Siyasal belirsizlikler
Gerçi, özel yatırım serisine bakıldığında, bir eğilim de göze çarpmıyor değil. 2004 sonrasında özel yatırımlardaki artış hızı sürekli düşüyor. 2008'de ise artış, yerini azalışa bırakıyor. 2009'un ilk altı ayında ise 2001 krizine benzer bir görünüm var. Daha önceki yazılarımda, "Türkiye ekonomisinin performansında 2005 sonrasında bir düşüş var" sonucuna varırken dikkate aldığım göstergelerden birisi de özel yatırımlarda görülen bu eğilimdi.
Bu durumda, 2010 yılında özel yatırımların yüzde 8 artabileceğine ilişkin projeksiyon neye dayanıyor olabilir? Belli ki iktisat politikası yapımcıları, 2002'deki gibi hızlı bir gelişme (yüzde 16,9 artış) olmasını beklemiyorlar.
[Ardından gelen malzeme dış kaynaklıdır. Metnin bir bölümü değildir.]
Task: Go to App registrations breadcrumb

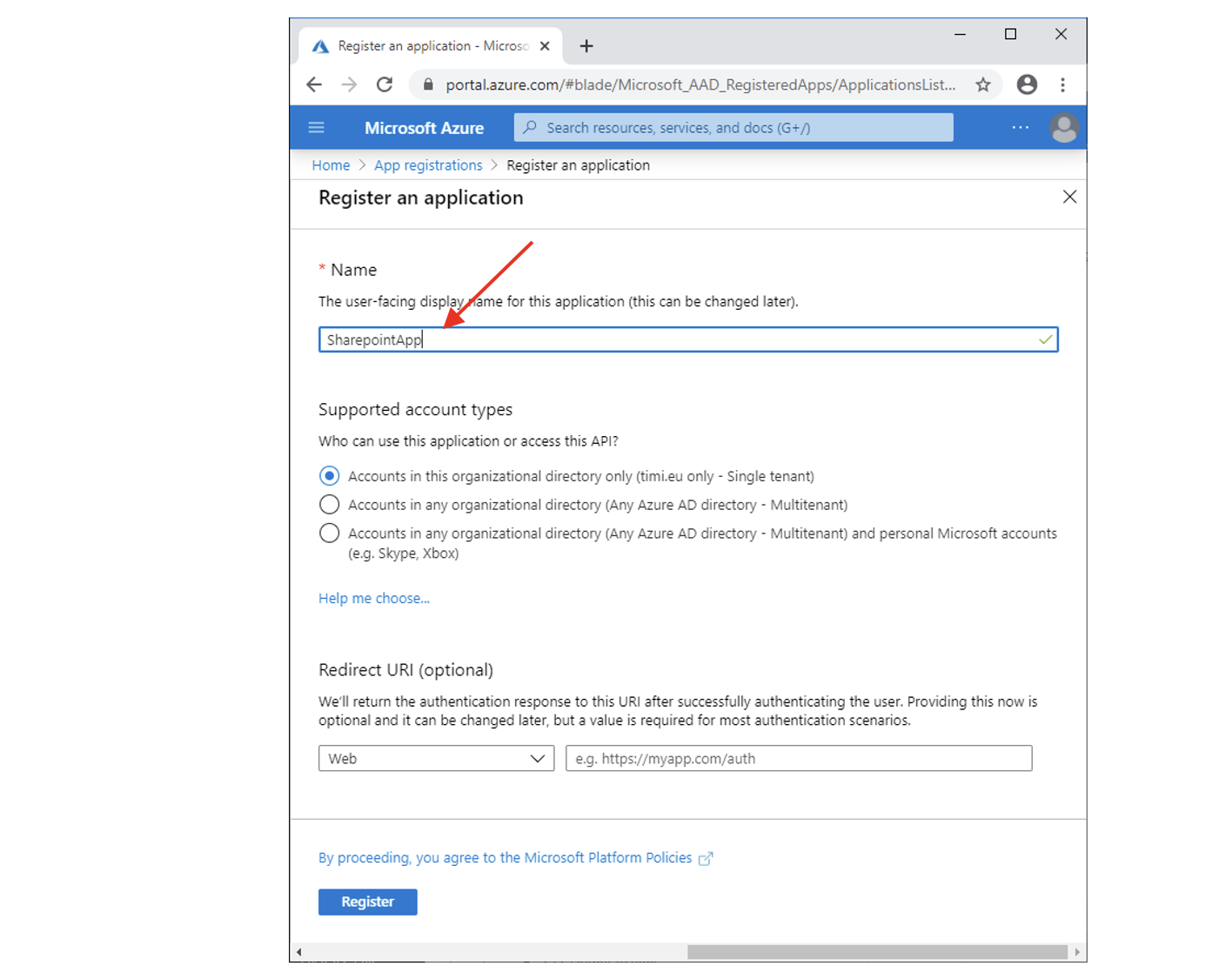Action: coord(428,165)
Ama niçin, özel yatırımlarda 2010 yılında "artış olmasını" bekliyorlar? Yukarıdaki tartışmaların ışığında, 2010 yılında yatırım ortamının pek de çekici olmayacağı görülüyor. 2010 hem ülke içinde hem de dışarıda siyasal belirsizliklerin yüksek olacağı bir yıla benziyor. Öte yandan ekonomide kapasite fazlası da var. Bir de üstüne özel kesimin finansman temin etme olanaklarının kriz öncesi döneme oranla belirgin bir biçimde daralacağı düşünülürse, bu soru hiç de anlamsız değil. Bütün bunları gözleyen bir şirket, elindeki kaynakları öncelikle yatırıma mı ayırır, yoksa işletme sermayesi gereksinimini karşılamaya mı? Yanıt belli: İşletme sermayesi gereksiniminin karşılanmasına. Peki, şirketler kesiminin, bundan sonra elinde yatırım yapmak için kaynak kalacak mı?